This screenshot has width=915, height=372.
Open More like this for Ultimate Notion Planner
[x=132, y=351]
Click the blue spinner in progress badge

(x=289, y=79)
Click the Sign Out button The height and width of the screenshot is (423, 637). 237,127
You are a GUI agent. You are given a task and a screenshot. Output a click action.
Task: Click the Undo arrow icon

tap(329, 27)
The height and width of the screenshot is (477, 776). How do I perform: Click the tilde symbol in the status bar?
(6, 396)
-.-.-
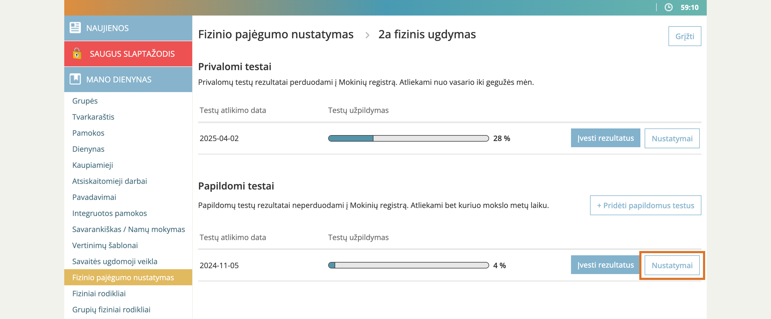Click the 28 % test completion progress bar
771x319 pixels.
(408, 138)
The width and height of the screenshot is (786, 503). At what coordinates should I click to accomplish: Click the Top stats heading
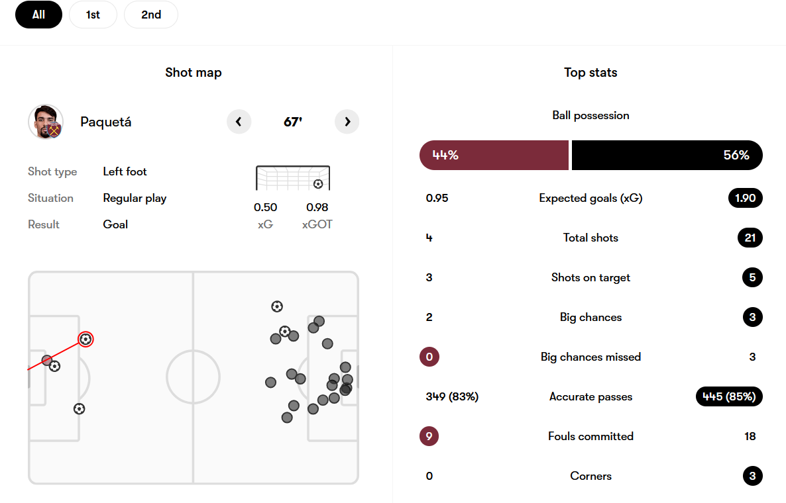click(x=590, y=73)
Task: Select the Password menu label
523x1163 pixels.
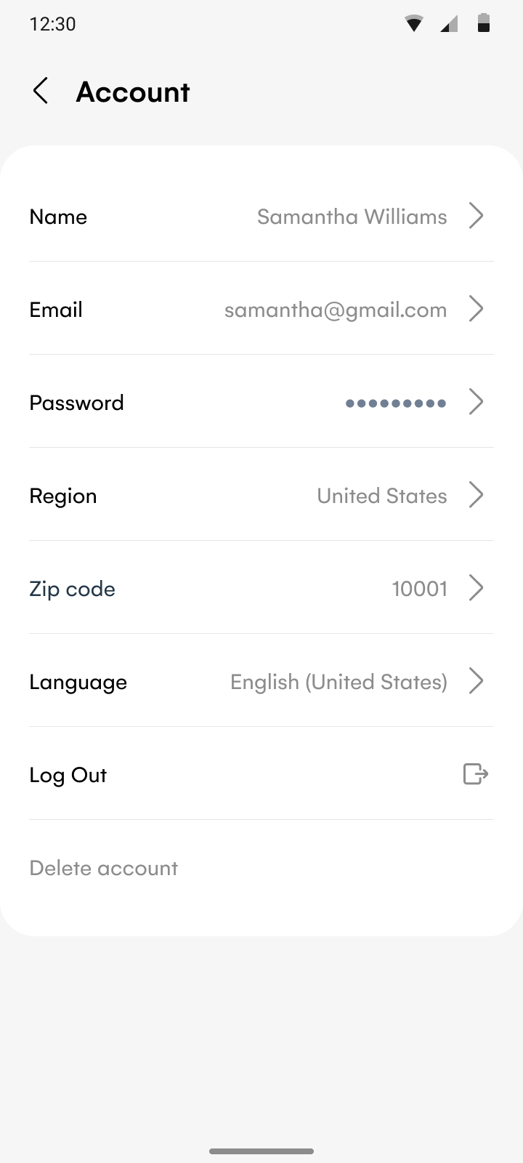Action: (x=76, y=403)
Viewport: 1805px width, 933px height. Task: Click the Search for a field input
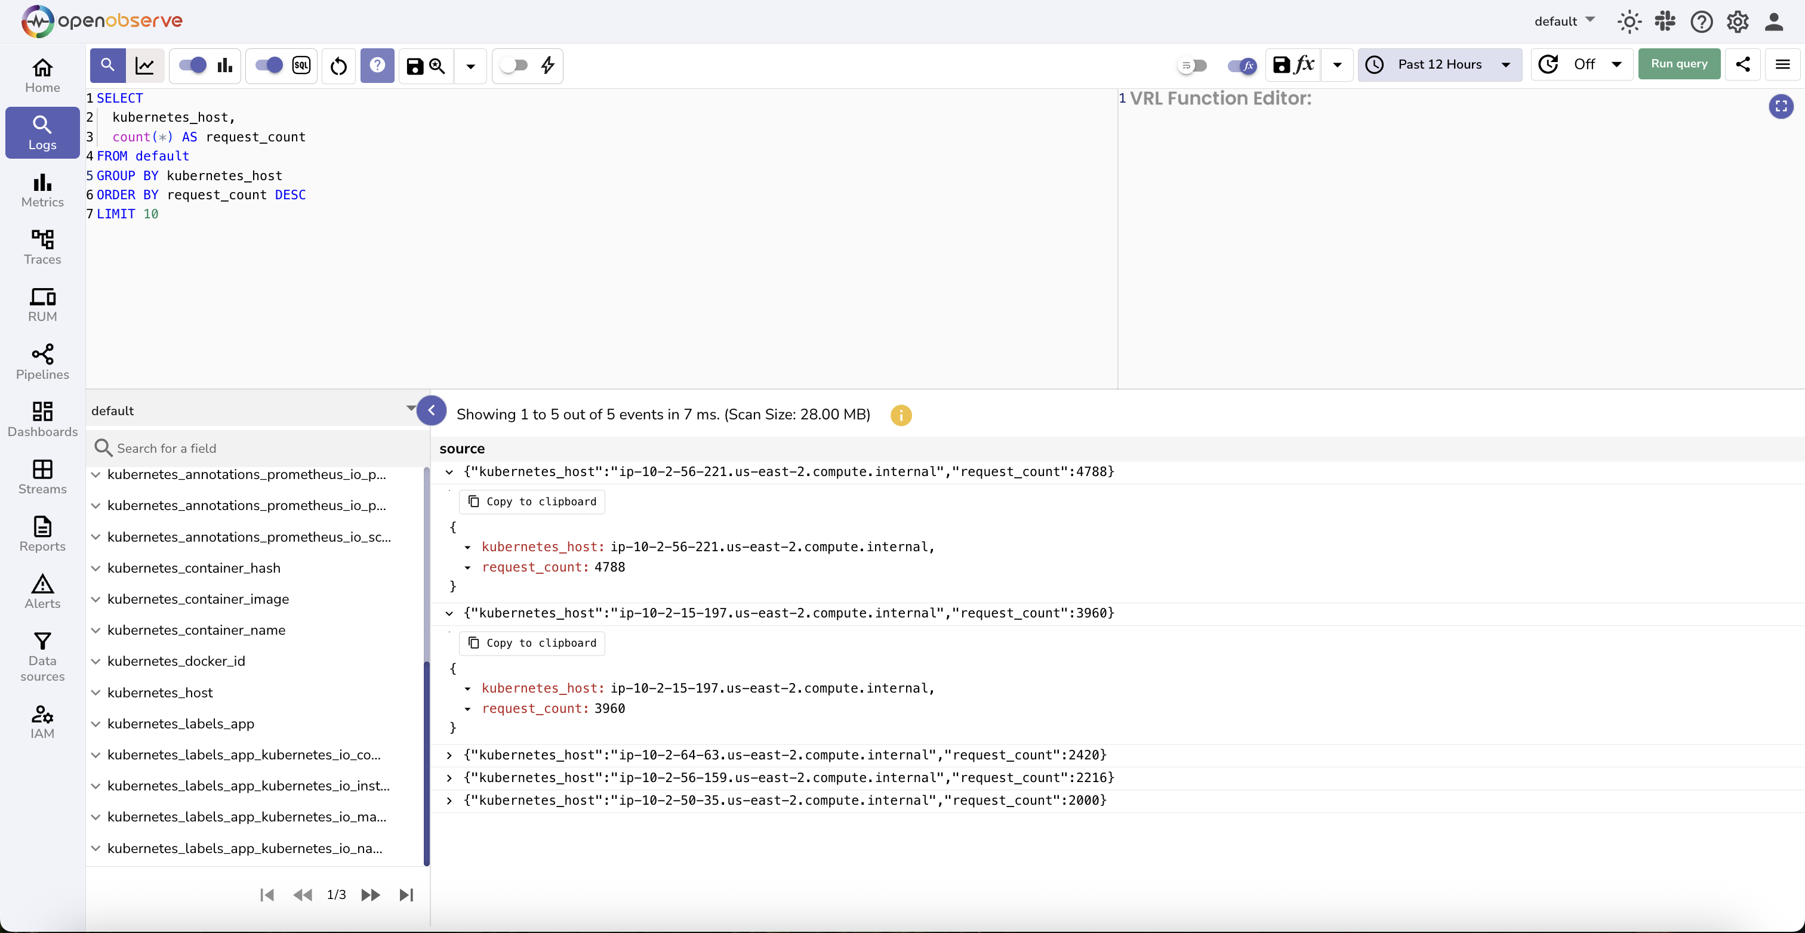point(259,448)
-.-.-
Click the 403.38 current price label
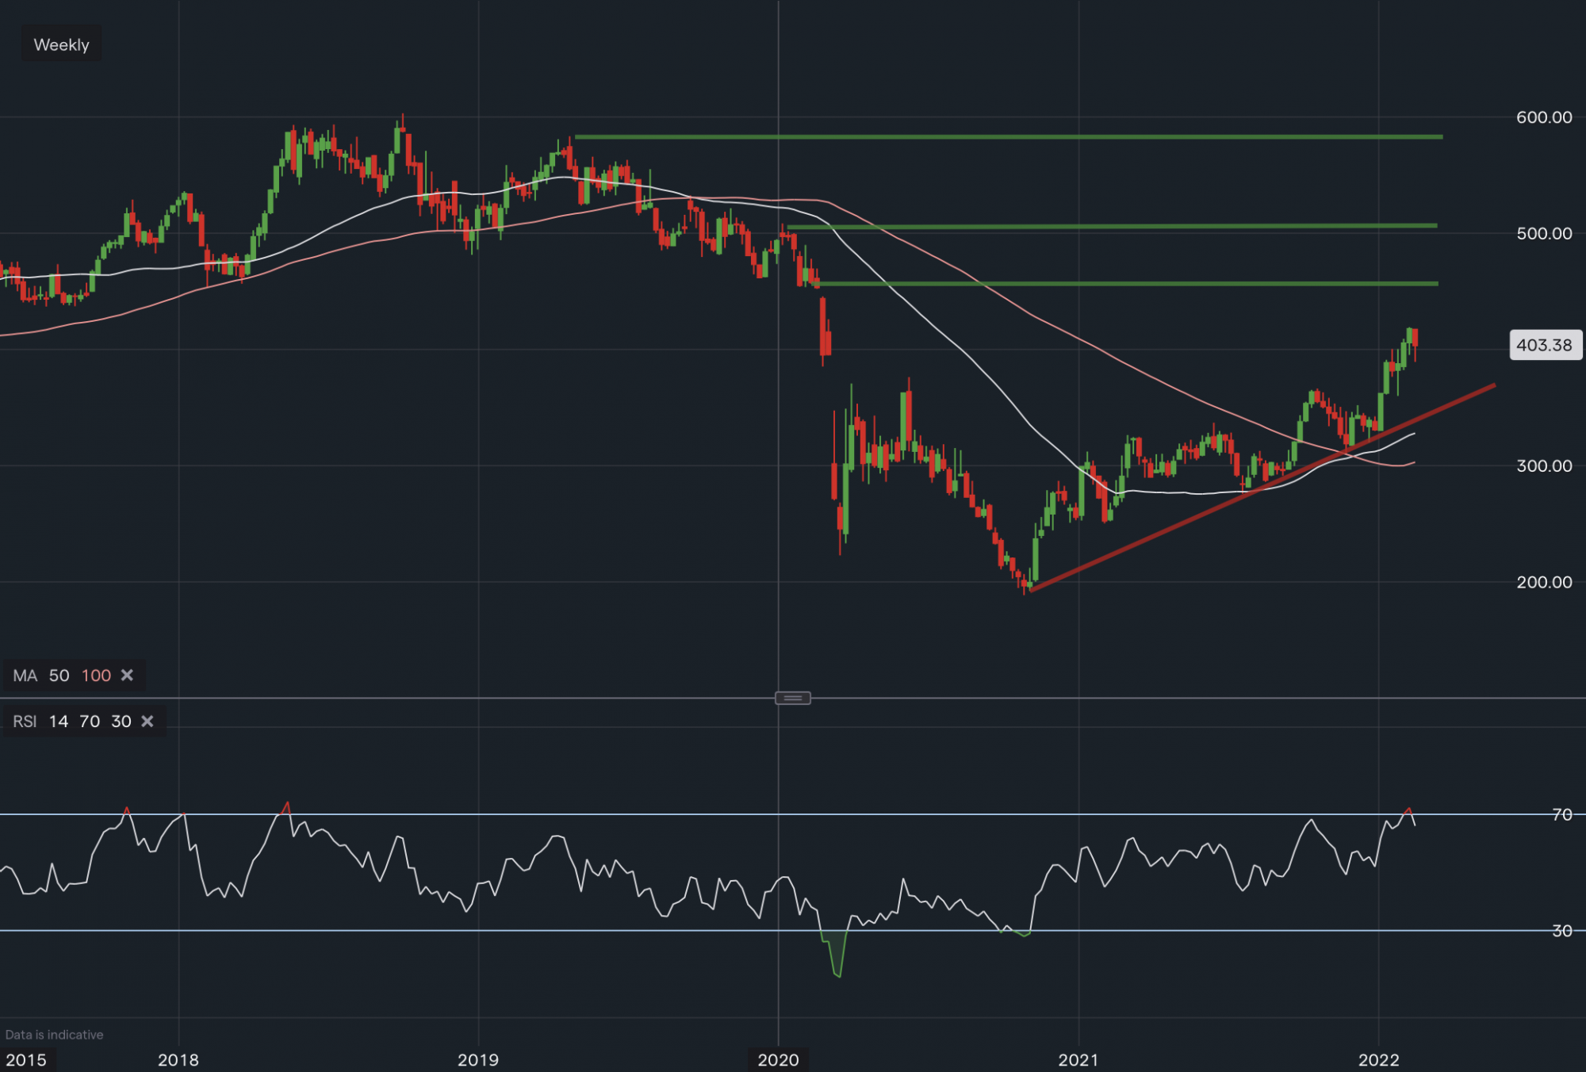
-.-.-
* **Task instructions**
Put the lines from the one containing "Task: Select the Password menu label" through the one containing "point(259,448)", both included, into a numbered list, dropping any blank lines and leaving out the pictures.

* **Written solution**
1. Task: Select the Password menu label
2. 523x1163 pixels.
3. Action: (x=76, y=403)
4. Viewport: 1805px width, 933px height. Task: Click the Search for a field input
5. point(259,448)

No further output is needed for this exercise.